--- Your objective ---
Exactly the lines from the one holding "The height and width of the screenshot is (875, 1161)." through the final line of the data are wanted, copied as written.

--- Entries supplied ---
BEGIN
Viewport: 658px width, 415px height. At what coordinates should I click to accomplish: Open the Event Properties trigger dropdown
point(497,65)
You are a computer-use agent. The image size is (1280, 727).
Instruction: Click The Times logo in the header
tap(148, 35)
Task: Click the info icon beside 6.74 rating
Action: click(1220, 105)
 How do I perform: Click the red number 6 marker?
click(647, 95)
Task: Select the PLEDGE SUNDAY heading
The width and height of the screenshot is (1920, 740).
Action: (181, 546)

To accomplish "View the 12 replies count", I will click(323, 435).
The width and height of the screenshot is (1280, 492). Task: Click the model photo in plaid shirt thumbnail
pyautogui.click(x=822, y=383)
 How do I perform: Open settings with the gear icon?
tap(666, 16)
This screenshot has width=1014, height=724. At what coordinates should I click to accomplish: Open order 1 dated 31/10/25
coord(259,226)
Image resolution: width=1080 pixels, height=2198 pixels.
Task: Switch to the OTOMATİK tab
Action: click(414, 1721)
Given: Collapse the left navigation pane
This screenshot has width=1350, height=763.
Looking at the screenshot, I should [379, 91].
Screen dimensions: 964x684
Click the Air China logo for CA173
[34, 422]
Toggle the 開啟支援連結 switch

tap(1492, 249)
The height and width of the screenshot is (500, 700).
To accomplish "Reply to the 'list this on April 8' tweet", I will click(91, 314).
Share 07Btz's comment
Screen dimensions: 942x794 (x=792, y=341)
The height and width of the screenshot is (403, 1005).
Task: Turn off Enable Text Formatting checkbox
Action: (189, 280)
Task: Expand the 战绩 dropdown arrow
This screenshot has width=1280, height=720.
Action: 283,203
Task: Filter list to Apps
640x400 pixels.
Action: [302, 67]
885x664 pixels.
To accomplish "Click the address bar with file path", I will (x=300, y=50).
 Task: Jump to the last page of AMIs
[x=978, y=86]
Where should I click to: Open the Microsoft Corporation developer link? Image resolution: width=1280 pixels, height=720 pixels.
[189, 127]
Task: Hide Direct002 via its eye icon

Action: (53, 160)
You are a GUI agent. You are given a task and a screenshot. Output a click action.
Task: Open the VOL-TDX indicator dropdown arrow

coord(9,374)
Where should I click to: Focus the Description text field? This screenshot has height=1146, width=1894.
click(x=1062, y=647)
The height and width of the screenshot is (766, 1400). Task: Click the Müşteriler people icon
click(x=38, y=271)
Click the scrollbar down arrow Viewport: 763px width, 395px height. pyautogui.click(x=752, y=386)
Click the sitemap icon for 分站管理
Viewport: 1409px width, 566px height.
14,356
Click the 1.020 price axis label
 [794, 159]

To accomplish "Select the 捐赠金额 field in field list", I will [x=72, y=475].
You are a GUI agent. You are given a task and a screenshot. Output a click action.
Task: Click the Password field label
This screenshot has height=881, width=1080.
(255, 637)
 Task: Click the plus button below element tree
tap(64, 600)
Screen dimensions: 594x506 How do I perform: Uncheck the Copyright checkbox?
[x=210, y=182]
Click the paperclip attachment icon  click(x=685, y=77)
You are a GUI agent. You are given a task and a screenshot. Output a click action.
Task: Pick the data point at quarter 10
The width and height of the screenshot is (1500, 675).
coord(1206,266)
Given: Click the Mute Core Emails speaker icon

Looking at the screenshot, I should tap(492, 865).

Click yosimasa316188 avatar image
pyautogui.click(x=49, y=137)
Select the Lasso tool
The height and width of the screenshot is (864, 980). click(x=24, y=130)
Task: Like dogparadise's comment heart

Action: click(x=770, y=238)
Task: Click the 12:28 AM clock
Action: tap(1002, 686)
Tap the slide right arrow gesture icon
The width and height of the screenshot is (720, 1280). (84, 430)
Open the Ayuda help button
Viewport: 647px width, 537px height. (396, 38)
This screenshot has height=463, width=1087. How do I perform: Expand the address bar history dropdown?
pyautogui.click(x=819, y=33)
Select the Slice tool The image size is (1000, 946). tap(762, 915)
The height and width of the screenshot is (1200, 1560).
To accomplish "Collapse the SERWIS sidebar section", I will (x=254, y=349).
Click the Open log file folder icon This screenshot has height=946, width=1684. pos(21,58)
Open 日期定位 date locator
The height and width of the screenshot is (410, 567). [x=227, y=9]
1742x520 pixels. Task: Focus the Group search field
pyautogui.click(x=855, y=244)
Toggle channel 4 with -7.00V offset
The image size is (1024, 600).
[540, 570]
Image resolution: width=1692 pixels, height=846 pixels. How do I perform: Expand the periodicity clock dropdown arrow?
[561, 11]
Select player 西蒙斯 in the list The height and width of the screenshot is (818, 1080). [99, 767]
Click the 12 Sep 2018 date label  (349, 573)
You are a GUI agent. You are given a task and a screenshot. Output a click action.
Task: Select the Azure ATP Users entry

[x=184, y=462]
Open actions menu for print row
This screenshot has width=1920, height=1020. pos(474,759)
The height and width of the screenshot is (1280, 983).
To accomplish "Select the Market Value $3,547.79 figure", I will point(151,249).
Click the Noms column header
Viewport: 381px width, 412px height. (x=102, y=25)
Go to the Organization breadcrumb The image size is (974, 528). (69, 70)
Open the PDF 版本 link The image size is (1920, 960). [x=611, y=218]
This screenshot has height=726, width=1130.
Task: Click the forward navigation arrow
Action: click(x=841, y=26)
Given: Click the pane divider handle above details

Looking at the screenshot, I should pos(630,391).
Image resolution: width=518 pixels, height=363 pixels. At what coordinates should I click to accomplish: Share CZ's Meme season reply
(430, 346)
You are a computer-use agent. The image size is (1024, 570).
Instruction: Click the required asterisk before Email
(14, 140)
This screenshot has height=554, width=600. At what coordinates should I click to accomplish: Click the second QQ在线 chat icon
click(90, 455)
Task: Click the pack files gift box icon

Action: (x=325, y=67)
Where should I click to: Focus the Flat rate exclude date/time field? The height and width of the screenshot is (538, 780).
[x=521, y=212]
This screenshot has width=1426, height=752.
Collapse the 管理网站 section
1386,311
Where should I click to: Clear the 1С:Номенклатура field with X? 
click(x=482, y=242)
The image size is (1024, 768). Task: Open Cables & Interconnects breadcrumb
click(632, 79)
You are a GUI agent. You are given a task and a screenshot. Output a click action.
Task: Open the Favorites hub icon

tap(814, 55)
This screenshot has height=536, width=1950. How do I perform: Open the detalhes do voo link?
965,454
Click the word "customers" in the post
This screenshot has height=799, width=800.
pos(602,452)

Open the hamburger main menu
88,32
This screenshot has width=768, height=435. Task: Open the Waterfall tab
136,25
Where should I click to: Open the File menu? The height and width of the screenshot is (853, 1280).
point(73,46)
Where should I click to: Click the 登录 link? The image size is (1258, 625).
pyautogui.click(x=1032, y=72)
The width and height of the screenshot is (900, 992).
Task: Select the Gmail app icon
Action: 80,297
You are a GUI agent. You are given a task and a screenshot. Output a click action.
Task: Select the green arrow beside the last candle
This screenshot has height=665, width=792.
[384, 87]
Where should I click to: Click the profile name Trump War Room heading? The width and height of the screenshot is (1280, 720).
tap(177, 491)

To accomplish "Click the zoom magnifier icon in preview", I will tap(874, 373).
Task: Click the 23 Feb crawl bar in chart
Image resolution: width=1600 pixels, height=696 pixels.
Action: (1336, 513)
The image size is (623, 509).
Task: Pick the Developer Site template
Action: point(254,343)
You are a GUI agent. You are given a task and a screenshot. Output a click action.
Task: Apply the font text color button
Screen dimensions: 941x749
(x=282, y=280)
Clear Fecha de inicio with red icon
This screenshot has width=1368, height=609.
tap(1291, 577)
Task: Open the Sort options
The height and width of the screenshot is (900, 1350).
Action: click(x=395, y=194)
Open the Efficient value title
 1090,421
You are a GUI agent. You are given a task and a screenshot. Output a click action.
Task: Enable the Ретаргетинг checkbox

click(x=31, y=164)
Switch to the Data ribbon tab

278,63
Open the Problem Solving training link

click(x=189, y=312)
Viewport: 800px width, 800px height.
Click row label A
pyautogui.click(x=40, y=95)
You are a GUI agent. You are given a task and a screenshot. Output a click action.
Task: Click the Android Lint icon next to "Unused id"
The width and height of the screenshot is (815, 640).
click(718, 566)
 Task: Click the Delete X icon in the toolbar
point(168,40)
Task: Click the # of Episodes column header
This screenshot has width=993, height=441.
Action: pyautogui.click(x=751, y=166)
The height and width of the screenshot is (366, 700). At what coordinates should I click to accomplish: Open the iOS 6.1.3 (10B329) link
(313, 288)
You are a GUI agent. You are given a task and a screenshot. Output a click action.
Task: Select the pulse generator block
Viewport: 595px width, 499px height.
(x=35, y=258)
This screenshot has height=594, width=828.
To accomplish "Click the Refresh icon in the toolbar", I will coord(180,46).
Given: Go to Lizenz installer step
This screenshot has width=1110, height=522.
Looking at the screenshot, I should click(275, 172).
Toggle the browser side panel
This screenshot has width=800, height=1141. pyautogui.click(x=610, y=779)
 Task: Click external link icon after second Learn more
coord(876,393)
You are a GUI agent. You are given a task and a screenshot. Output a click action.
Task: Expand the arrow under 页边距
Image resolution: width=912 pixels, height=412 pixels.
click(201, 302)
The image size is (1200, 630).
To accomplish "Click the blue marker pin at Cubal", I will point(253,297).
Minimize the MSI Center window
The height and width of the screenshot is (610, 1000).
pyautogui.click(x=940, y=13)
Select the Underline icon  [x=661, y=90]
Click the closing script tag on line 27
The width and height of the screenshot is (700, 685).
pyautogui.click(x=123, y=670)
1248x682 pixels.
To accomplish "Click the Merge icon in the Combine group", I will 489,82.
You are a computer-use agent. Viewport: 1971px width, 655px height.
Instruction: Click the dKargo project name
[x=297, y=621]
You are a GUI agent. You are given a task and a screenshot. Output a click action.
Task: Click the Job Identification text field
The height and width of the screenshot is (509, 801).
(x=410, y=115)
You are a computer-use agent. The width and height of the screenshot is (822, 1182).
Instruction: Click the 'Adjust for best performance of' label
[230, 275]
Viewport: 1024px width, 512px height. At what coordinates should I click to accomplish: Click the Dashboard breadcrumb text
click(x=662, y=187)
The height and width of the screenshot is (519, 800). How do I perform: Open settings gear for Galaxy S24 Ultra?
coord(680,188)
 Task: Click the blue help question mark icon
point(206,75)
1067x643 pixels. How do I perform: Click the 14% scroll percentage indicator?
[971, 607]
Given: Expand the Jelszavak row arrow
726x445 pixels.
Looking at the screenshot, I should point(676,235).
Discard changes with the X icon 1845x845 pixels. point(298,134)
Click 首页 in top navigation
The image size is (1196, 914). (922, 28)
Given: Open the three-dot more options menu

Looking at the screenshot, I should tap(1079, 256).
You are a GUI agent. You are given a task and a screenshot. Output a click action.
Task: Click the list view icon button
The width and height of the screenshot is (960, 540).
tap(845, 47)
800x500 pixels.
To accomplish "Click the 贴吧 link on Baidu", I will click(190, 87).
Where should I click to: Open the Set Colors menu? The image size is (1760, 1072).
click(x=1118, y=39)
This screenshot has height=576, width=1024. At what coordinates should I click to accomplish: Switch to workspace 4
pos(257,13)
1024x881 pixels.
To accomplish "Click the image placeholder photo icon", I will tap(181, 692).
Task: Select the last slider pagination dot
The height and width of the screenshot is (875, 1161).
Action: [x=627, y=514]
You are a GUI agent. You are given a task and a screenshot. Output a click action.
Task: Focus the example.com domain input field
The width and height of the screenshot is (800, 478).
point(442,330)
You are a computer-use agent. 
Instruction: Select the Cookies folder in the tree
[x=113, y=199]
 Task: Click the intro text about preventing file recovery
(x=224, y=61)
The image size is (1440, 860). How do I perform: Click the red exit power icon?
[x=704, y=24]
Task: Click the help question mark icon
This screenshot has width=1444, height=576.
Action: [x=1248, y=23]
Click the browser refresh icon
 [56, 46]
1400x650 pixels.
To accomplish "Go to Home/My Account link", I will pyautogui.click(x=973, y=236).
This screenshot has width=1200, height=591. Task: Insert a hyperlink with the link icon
END
--- Result of this exercise ---
The height and width of the screenshot is (875, 1161).
Action: [x=627, y=514]
You are a GUI agent. You are given a task and a screenshot. Output a click action.
Task: Focus the example.com domain input field
The width and height of the screenshot is (800, 478).
point(442,330)
You are a computer-use agent. 
Instruction: Select the Cookies folder in the tree
[x=113, y=199]
 Task: Click the intro text about preventing file recovery
(x=224, y=61)
The image size is (1440, 860). How do I perform: Click the red exit power icon?
[x=704, y=24]
Task: Click the help question mark icon
This screenshot has width=1444, height=576.
Action: [x=1248, y=23]
Click the browser refresh icon
 [56, 46]
1400x650 pixels.
To accomplish "Go to Home/My Account link", I will pyautogui.click(x=973, y=236).
This screenshot has width=1200, height=591. Task: Insert a hyperlink with the link icon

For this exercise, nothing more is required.